Obesity in the Elderly Population

Dr. Christie LI - Council Member, HKOS

Obesity in elderly is an emerging global health issue. According to recent data, one third or more of U.S. adults aged 60 years and older have body weights in the obese range. Body composition changes with aging. There is an increase in fat mass and a decrease in muscle mass. Even without body weight changes, the amount of fat significantly increase with age. Body fat distribution also changes with age with decreases in subcutaneous fat and increase in visceral fat. The loss of muscle mass that occurs with aging is a process called sarcopenia. Sarcopenia is associated with
increased disability and functional decline as well as an increase in morbidity and mortality. Obesity and aging are independent risk factors for metabolic dysfunction, such as cardiovascular diseases, hyperlipidemia, impaired glucose intolerance, as a result the obese older person is especially vulnerable to such metabolic diseases. Moreover, physical limitations in obese elderly would create a cycle of inactivity, further weight again and functional deterioration.

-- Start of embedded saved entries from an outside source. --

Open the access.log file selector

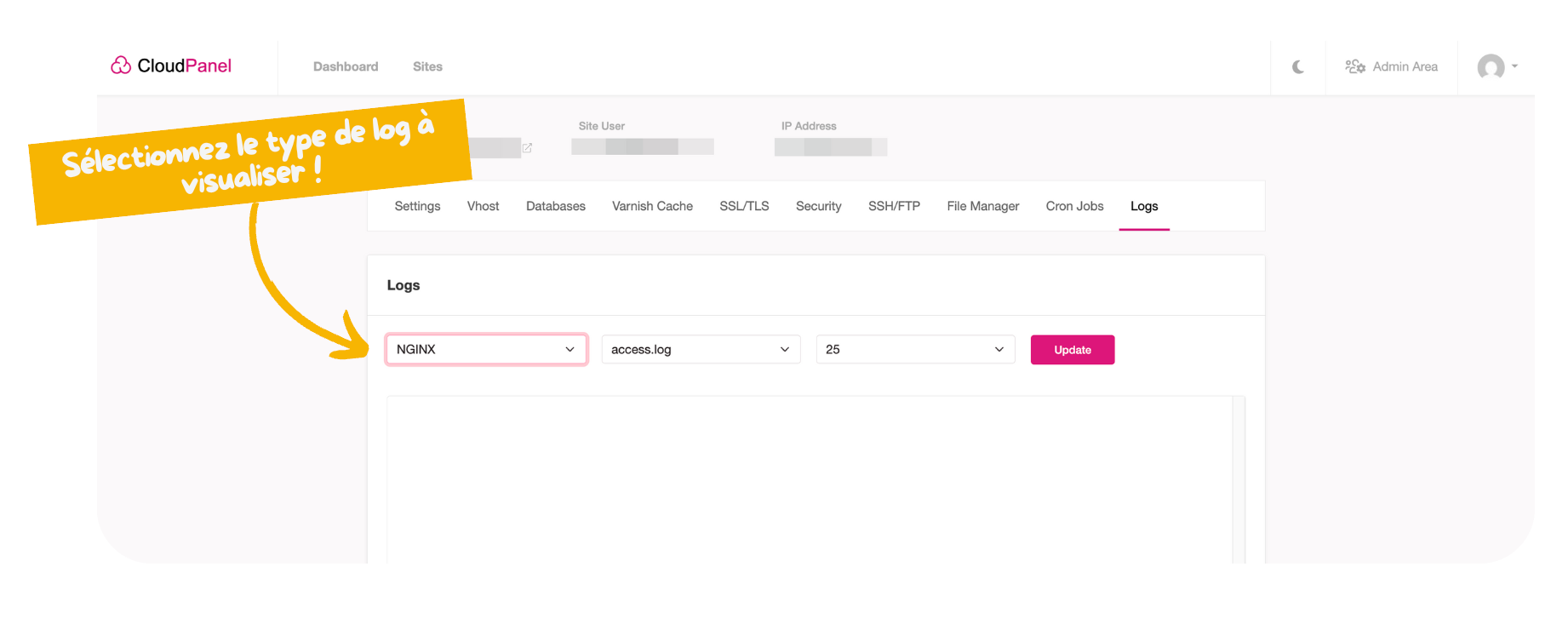click(701, 349)
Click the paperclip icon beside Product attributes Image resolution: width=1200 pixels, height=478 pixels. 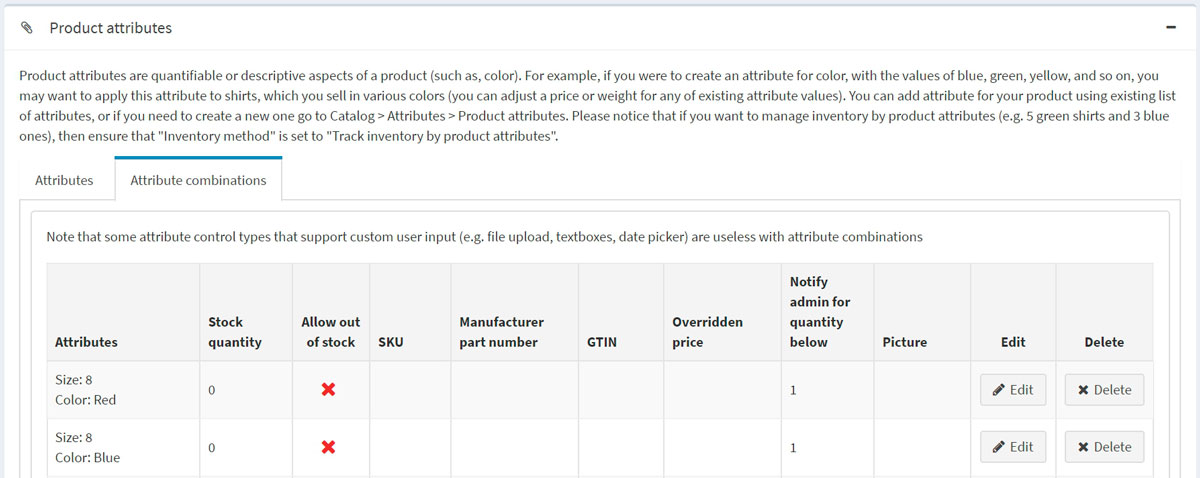[27, 28]

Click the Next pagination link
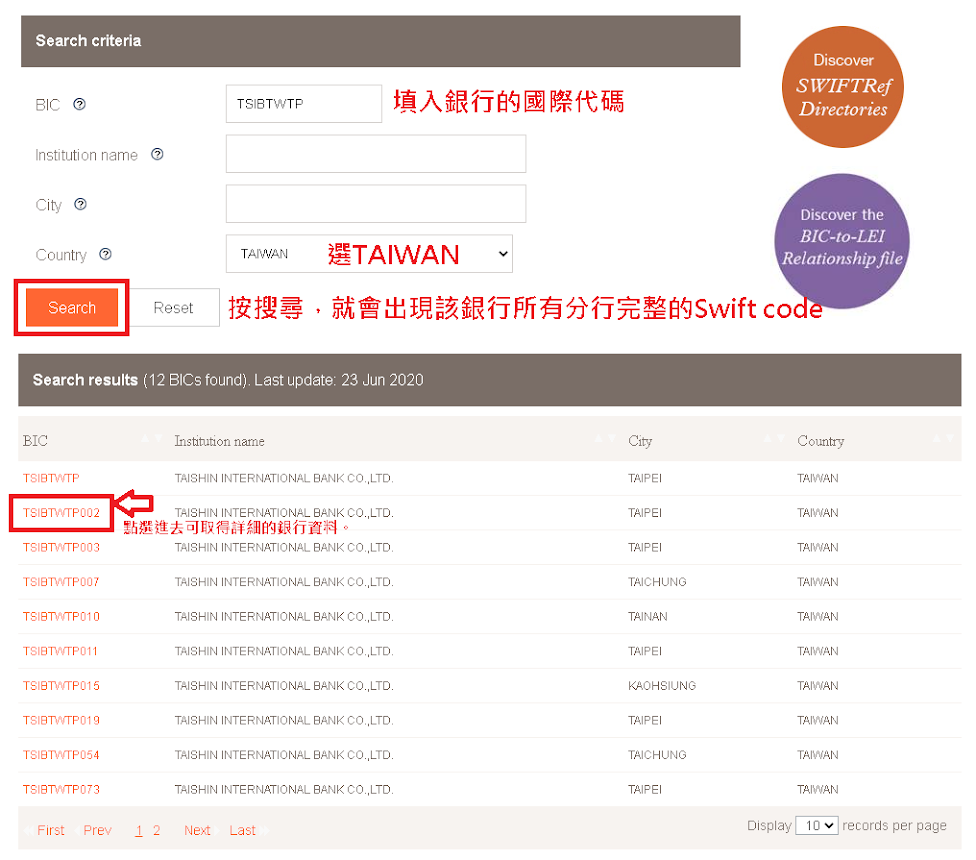pyautogui.click(x=197, y=830)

Management of geriatric obesity is relatively controversial especially for the groups of obese elderly with risk factors for malnutrition, including institutionalization, healing challenges due to hospitalization and mental or physical disabilities. Interdisciplinary efforts are needed to identify effective treatment for the vulnerable obese older adults.

With the establishment of the Hong Kong Obesity Society, we could facilitate multidisciplinary inputs in management of the obese elderly and increase the public awareness on this issue.